Open container with bio bag
Bio bag with band

For the next couple of weeks, my roommates and I put our food scraps in the collector. Our food scraps included fruit, vegetables, breads, pastas, tea bags, coffee grounds, processed foods, and more. Since meat and fish are typically geared for backyard composters and not indoor compost bins (as they are likely to attract pests), we did not put this in our compost.

Full Compost Container

When we filled it for the first time, I ran into a problem when trying to empty the bin. When I tried pulling the bio bag up and out, it ripped due to the weight of the compost, leaving a mess of food scraps at the bottom of the bin. To remedy this, I recommend not waiting until it’s completely full to change the bag. Since my bag was so full, I had to dump the compost into a grocery bag, carefully avoiding any spillage. Not only was this a hassle, but it defeated the purpose of avoiding regular plastic bags, which will need to be thrown away in the trash because they are not compostable.

Removing compost bag

Throughout these weeks of composting, I constantly checked the bin with no signs of odors and flies. My roommates had confirmed that they had not noticed any odors or flies in the kitchen either since the start of this experiment, which is a good indication that the charcoal filter is functioning as it had been described it would. In addition, I did not see any mold growing inside of the bin, which indicates that the filter is doing its job of reducing the moisture created by the compost.

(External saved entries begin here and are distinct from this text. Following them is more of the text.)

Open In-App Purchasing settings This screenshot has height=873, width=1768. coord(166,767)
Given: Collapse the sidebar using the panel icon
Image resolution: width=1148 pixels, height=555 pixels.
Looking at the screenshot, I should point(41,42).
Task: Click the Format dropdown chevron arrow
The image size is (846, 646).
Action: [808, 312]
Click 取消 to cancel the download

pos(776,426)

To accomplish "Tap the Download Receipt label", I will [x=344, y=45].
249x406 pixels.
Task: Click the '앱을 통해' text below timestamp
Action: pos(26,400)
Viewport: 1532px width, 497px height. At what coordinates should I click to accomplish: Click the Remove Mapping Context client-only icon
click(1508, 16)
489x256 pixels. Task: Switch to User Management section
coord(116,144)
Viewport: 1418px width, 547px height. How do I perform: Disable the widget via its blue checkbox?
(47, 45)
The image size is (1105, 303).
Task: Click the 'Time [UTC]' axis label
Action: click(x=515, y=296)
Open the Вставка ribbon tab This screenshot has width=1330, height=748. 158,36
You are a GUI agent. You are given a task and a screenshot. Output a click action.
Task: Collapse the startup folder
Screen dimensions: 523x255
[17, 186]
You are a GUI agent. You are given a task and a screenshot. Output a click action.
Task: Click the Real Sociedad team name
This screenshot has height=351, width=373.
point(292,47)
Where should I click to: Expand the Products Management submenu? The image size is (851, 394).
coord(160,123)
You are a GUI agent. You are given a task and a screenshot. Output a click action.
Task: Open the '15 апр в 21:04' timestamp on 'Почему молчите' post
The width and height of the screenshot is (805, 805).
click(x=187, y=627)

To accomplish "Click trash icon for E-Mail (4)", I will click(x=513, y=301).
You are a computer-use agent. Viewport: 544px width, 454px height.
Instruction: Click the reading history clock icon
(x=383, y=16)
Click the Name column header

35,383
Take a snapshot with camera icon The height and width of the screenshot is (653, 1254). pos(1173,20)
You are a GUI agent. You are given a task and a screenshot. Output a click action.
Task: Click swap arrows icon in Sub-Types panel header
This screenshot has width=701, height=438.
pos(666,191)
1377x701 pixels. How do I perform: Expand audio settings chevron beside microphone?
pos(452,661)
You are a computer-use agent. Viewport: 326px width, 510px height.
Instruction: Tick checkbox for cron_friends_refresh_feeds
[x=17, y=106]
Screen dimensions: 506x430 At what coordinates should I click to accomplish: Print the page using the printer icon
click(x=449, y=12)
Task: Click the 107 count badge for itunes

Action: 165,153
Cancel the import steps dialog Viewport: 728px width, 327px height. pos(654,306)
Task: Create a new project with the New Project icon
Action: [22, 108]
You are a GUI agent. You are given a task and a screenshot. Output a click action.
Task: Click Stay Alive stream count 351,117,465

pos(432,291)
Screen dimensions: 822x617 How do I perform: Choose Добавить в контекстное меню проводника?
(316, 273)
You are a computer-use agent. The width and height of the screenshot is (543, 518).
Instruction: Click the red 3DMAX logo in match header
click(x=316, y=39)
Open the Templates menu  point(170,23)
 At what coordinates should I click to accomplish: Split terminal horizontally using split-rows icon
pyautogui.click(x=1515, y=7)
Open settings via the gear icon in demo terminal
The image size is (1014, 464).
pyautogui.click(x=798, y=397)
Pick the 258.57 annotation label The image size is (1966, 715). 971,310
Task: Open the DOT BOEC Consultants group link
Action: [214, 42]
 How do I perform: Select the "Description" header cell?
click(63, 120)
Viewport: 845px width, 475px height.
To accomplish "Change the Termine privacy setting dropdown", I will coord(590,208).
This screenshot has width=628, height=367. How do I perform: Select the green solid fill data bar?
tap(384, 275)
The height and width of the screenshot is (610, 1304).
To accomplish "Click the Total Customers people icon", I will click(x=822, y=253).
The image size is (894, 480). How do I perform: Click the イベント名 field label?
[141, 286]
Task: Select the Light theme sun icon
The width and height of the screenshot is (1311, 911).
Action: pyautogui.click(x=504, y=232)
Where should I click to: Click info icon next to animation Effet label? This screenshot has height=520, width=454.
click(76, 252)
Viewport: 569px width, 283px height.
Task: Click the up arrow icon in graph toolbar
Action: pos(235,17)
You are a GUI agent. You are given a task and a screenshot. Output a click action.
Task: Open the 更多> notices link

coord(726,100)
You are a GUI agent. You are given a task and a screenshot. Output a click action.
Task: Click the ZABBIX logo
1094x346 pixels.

In conclusion, I found that the compost collector performed very well when it came to eliminating odors, reducing moisture, and keeping away the flies. The charcoal filter functioned as it said it would, leaving me and my roommates very pleased with the sustained hygiene in the kitchen. Through this experiment, I did come across a couple of problems that I did not expect to run into. The bio bag that came with the compost collector isn’t specifically made for it,so it’s not a perfect fit. It also tore when I tried to lift it out of the bin.

5 - under sink

When I use this bin in the future, I’ll look for other alternatives that would function better. One solution could be to go bag-less and use Bokashi-style composting in order to keep the compost manageable. Bokashi style composting is a method that uses a bran (which consists of a mix of microorganisms) to cover and ferment food waste to decrease odor and flies. Without the bag, people may be concerned with the hygiene of the compost bin, but Bokashi is a great way to solve the bag problem while keeping the compost collector sanitary. Without the reliance on bags, the compost process is naturally more environmentally sustainable as well. However, this solution also creates inconvenience for those who need to carry their compost to a drop-off at a local farmers’ market or community garden. For those who would prefer to use a bag, I would suggest that they use a small, fitted burlap bag, which is sturdy and can be reused over and over again without the concern of wear and tear. These bags are also breathable, letting in plenty of air to help keep the compost from smelling. Most community gardens and farmers’ markets do not accept bio bags, so this makes for a great solution.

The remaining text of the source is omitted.